I stepped out of the information room and onto the observation deck. The building is nestled deep in the woods with trails that weave through the tall pines. A large binder full of information on IDing birds was hooked to the railing. A dark blue bird, black on its head, flew to land on the railing a ways down the deck. It wore its feathers in a mohawk. I opened the binder and there it was on the first page: a Steller’s jay. My first ID was a freebie.
I know as a writer, I’m supposed to be observant, but before I got sober, I didn’t pay much attention to what was going on around me, happier instead to live with my dulled sense of self and my own inner life. The first year of sobriety, it was hard for me to pause and listen. The world was too much, too fast. Birds gave me something to focus on, to ease the way the sober world cut.

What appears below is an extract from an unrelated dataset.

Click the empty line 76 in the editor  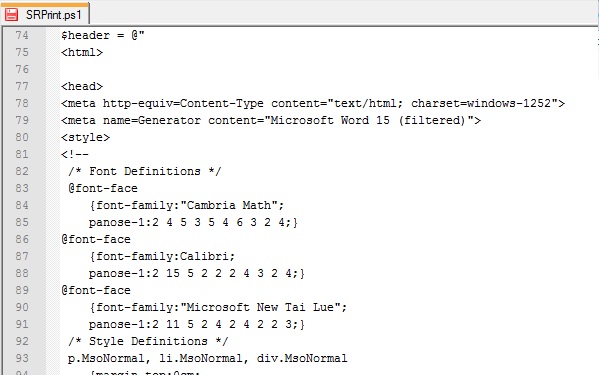tap(329, 69)
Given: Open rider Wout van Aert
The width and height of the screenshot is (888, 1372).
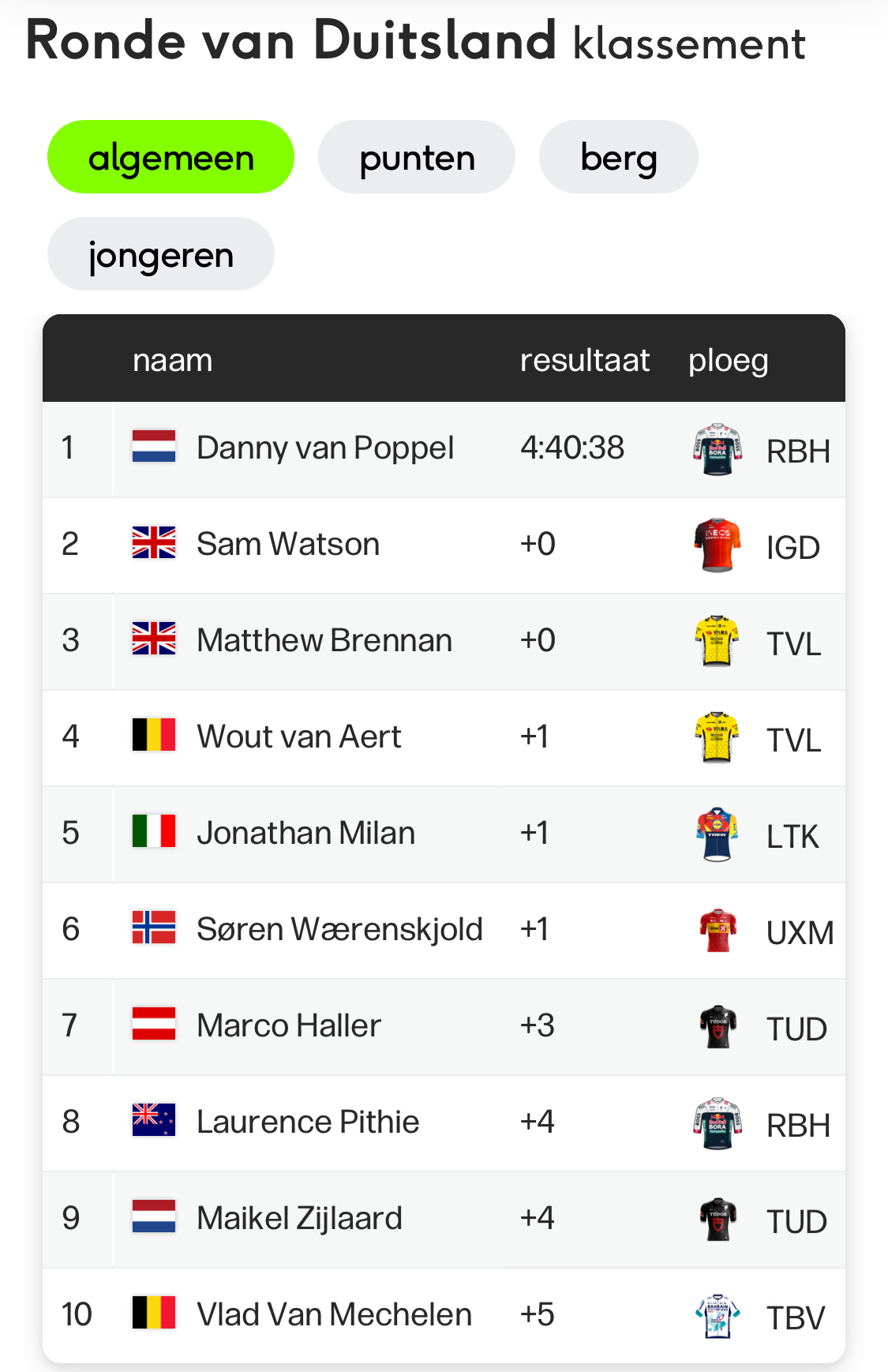Looking at the screenshot, I should coord(299,737).
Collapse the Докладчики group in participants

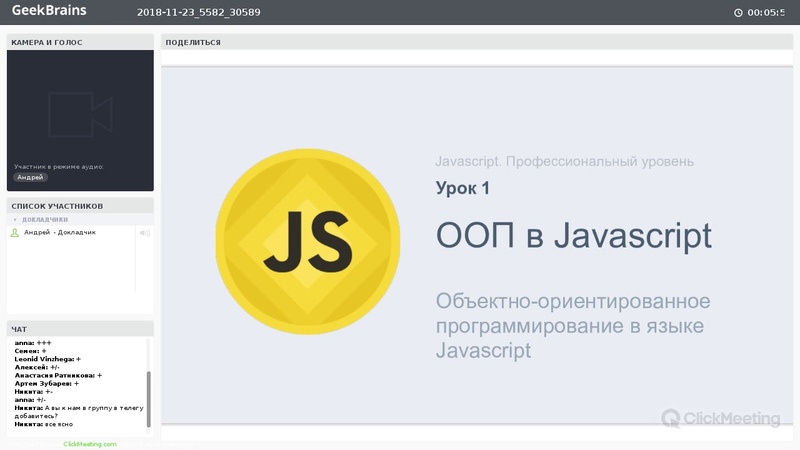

One afternoon, Stelleaux and I pulled into our driveway in the middle of a rainstorm. We turned off the car and listened to the rain pound the hood until it stopped pouring. Immediately, a flock of birds began diving in our yard. Black bodies with flecks of white down their backs. I looked it up on my phone. European starlings. In the late 19th century, a man named Eugene Schieffelin decided that every bird mentioned in a Shakespeare play should be introduced to Central Park. European Starlings appear in Henry IV. The birds are invasive and decimate woodpecker and robin communities by kicking them out of their nests but watching the birds cover our car and yard as they searched for newly uncovered bugs was magic.
There’s an Anna’s hummingbird that visits me at my studio window nearly every day. (They can recognize humans and will come say hi if they know you.) Lately, our serviceberry tree has been frequented by cedar waxwings enjoying the fresh fruit. Some nights, a barn owl flies overhead, screeching in the sky. Every spring either a downy or a hairy woodpecker (I’m not sure which) lands on our roof and drums away at our aluminum chimney, maybe mistaking it for a tree trunk, maybe just trying to freak out the pugs. At sunset, I can walk to the meditation center a few blocks away and watch thousands of crows circle. They’ve been roosting here for generations, a crow city.

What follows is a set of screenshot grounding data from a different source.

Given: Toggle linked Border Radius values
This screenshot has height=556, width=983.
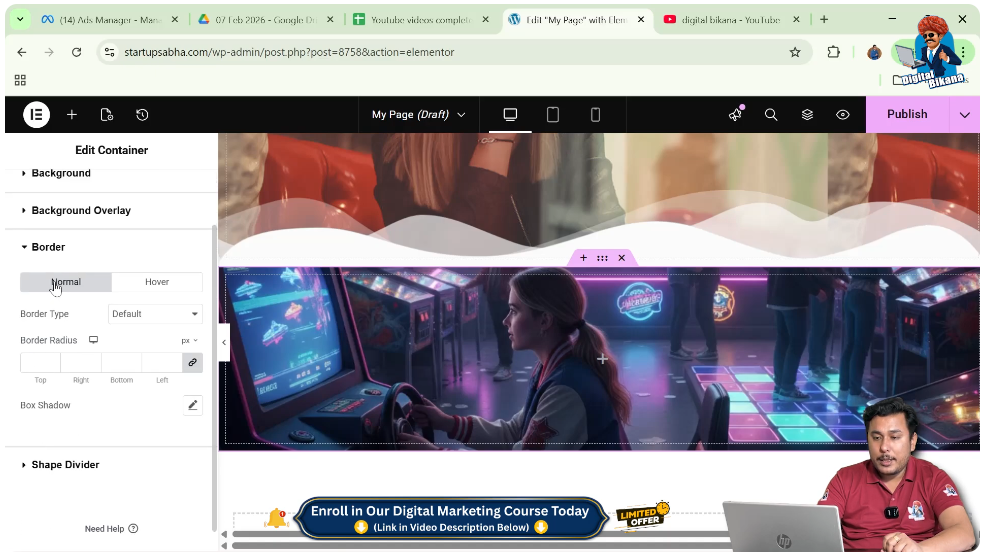Looking at the screenshot, I should tap(192, 362).
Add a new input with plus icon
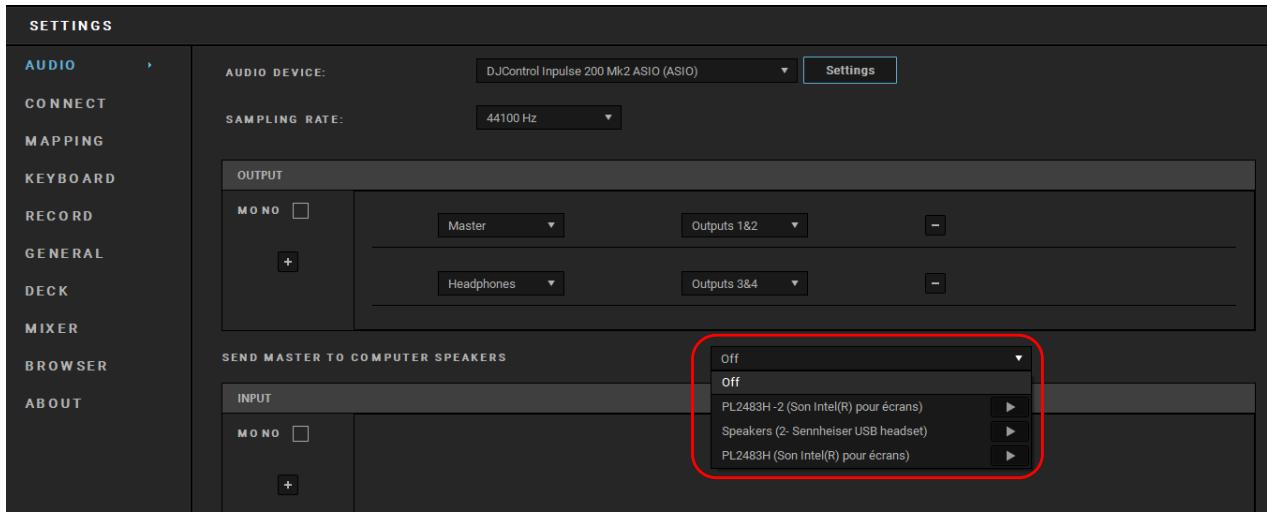 click(287, 485)
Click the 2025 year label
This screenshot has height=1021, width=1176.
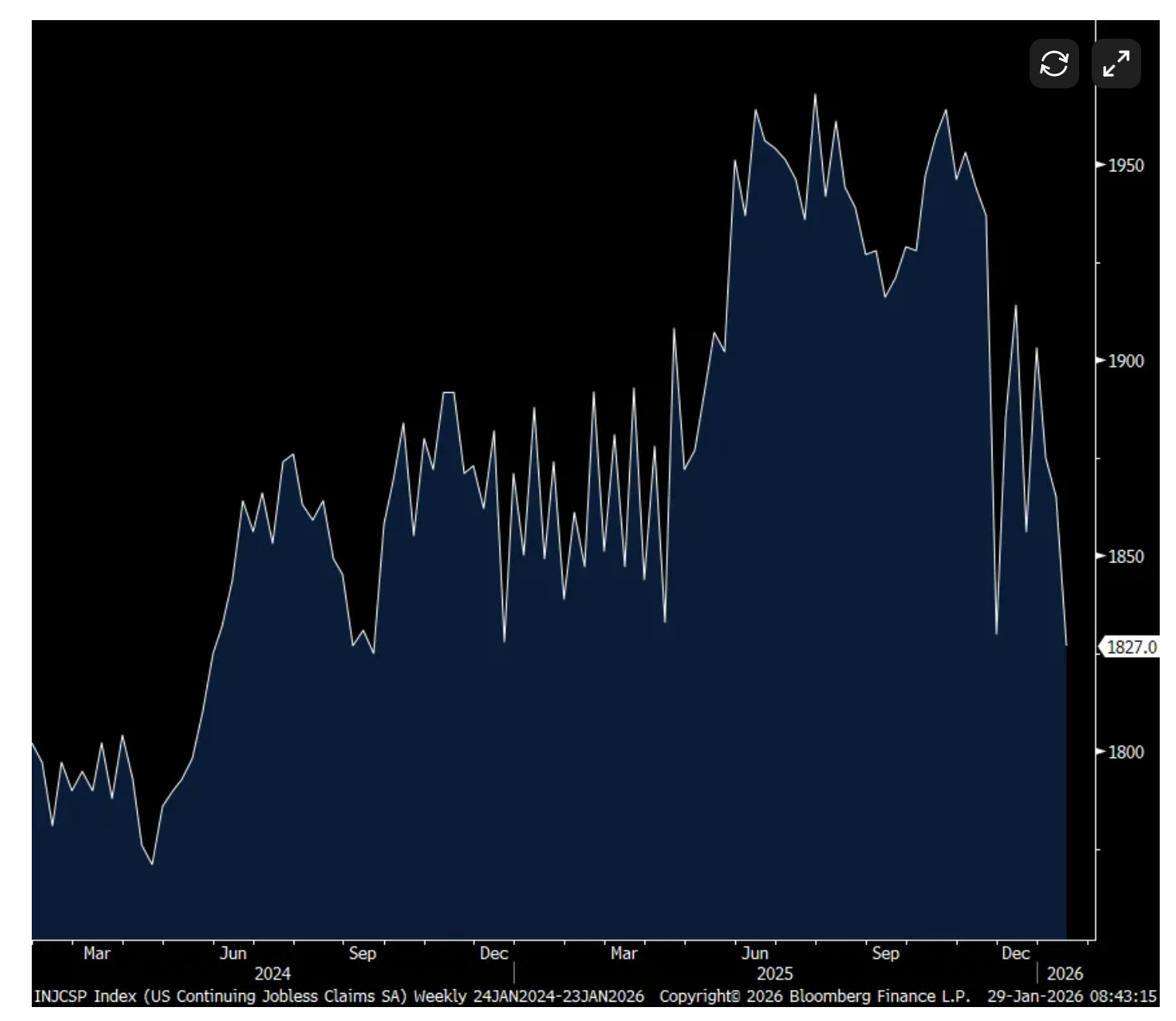tap(775, 974)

The world is not so sharp anymore. Or my spirit is stronger without alcohol. Either way, I’m more awake to the world around me. I’ve spent the last few years with my eyes peeled to the sky or deep in tree branches, looking for new birds to recognize. It’s opened me more to the natural world. The fruit bats that fly at dusk. The Oregon swallowtails that flit from flower to flower. Watching birds has taught me how to watch people too, how to slow down and really feel what it’s like to be an animal on this planet. I can sit quietly at the edge of the community garden, right were the woods start, and I can be quiet for a long time, just listening and watching. I can go to a restaurant and order a bubbly water and watch other people on first dates or out with their friends, no need to stifle my experience. The world, it doesn’t sting like it used to.
A Spell for Watching Birds
Shhhhhhhhhhhhh. Quiet. Look over there, out your window. See that bird in your neighbor’s tree? Don’t try to figure out what it is yet. Simply watch it. What’s its back look like? Head? See how its talons wrap around the branch? That’s not important for IDing the bird, but it is important for knowing how this bird feels, understanding her magic. Listen to her song. Really listen to it. Understand that you can speak bird. What is she saying to you? Maybe she’s saying everything will work out in the end, that losing your job was the only way to get you to this better thing. Perhaps she’s simply saying you look beautiful tonight. She might be telling you she’s hungry or lost or really, really happy. Get up now and walk slowly to the window. Walk in a way that says you’re not a threat, that you just want to know her. Watch her wings. Sit in communion. Whoop. There she goes!